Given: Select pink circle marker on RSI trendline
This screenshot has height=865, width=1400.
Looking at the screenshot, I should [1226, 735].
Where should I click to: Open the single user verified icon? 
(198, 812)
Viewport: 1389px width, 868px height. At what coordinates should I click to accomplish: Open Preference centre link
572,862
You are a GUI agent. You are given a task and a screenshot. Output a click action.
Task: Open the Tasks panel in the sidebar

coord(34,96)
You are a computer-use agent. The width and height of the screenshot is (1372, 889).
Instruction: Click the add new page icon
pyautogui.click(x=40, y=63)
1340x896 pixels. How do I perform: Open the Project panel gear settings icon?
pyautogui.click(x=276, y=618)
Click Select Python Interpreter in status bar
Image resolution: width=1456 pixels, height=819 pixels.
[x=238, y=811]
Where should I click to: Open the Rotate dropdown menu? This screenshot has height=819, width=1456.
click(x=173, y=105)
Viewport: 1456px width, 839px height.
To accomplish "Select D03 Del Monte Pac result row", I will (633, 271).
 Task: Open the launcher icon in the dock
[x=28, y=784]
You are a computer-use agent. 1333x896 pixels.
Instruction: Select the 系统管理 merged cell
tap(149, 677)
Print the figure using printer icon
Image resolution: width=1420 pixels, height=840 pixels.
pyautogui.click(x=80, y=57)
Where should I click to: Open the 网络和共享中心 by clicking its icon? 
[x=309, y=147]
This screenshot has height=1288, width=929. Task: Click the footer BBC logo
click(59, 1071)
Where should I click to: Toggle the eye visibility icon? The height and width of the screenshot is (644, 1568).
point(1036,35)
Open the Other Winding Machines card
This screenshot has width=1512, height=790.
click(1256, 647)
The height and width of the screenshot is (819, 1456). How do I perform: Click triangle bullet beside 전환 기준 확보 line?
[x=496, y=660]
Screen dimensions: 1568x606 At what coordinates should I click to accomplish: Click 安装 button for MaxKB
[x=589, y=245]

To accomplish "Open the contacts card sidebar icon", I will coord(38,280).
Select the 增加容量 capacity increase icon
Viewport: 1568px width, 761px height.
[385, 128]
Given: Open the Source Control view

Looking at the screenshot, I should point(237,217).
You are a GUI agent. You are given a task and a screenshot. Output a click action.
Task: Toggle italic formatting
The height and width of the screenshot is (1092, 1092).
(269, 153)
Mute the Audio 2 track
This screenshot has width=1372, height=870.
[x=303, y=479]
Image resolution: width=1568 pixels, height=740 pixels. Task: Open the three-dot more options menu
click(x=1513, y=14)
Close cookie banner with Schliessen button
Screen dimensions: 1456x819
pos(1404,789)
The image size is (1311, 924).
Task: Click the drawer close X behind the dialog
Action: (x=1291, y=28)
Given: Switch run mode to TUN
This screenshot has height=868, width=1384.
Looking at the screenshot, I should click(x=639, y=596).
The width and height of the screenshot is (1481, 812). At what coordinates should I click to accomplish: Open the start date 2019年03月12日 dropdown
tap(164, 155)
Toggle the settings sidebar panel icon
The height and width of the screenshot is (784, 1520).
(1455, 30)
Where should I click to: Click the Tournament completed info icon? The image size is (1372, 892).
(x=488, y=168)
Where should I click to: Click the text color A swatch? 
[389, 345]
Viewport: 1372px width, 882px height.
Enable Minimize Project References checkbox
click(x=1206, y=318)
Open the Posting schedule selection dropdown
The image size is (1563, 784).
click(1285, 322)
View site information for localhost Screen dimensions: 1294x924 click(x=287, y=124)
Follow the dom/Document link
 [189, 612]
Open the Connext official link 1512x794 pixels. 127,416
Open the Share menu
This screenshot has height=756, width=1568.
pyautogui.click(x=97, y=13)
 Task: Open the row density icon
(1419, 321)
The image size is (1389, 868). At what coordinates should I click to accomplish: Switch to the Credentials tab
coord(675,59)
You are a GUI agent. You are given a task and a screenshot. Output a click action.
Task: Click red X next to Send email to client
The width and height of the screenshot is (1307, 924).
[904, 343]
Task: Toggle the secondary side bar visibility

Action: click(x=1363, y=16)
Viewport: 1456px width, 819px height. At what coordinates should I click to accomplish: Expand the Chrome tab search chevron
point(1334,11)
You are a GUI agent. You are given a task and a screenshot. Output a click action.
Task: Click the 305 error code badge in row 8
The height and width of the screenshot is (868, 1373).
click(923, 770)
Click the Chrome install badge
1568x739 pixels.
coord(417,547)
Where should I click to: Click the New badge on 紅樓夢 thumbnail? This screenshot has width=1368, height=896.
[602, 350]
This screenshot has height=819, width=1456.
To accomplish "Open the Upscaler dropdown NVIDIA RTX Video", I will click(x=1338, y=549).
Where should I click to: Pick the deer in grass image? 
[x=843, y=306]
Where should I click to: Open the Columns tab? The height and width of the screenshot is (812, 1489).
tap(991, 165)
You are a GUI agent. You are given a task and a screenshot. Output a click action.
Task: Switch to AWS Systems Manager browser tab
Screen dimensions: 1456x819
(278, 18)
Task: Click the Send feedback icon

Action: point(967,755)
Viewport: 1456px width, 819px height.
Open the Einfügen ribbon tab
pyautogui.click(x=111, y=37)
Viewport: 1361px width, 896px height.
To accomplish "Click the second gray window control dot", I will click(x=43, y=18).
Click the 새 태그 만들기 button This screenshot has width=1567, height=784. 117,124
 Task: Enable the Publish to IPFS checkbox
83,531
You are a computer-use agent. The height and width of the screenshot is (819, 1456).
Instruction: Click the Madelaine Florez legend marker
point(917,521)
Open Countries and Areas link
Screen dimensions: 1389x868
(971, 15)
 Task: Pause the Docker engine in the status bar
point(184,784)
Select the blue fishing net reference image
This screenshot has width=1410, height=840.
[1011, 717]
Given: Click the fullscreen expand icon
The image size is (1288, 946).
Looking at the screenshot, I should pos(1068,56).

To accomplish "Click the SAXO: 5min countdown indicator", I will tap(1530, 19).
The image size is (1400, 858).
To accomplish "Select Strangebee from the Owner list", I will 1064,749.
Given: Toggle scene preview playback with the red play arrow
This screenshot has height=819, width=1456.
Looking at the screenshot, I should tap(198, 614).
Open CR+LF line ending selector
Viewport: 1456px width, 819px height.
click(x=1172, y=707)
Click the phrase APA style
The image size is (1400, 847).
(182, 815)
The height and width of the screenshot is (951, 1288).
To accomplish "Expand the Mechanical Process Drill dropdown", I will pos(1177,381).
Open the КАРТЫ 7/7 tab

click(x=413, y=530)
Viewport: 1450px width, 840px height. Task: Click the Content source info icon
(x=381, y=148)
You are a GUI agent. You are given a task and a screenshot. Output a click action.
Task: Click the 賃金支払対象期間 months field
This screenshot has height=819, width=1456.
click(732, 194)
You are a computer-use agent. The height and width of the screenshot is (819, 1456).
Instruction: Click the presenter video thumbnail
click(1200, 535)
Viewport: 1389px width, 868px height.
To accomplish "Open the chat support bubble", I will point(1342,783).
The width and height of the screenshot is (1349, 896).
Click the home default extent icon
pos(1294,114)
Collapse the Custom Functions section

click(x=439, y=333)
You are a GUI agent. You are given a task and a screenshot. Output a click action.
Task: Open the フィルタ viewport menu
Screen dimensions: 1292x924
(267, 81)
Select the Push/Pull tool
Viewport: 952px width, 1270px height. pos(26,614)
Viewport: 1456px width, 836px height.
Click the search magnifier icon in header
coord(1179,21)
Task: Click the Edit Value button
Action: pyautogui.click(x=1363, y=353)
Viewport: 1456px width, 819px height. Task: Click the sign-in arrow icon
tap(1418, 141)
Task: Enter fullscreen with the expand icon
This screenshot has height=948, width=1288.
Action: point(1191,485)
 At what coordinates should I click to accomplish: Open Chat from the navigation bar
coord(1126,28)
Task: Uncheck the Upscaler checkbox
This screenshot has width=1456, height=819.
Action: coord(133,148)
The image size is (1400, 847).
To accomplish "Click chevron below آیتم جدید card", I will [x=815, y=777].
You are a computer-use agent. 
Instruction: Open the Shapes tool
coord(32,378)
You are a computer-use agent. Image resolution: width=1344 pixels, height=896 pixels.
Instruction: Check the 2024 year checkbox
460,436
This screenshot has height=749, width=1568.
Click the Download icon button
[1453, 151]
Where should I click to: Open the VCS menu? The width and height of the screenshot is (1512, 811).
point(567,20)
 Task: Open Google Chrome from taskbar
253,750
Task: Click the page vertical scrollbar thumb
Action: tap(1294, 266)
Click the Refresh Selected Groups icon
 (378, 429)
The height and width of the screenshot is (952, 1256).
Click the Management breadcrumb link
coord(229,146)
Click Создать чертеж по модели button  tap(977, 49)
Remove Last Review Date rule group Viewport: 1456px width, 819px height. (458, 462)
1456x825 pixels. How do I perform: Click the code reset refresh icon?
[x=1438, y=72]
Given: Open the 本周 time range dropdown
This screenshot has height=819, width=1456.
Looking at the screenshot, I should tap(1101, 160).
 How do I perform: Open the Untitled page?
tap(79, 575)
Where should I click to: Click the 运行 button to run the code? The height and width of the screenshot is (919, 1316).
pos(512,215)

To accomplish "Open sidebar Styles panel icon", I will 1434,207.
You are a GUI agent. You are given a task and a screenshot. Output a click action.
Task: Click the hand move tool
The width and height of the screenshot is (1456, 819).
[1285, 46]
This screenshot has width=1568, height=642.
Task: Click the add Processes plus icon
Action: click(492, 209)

--- WHAT YOU HAVE TO DO ---
Copy all the lines from the data above that hold the word "Upscaler".

--- ANSWER FOR THIS EXERCISE ---
To accomplish "Open the Upscaler dropdown NVIDIA RTX Video", I will click(x=1338, y=549).
Task: Uncheck the Upscaler checkbox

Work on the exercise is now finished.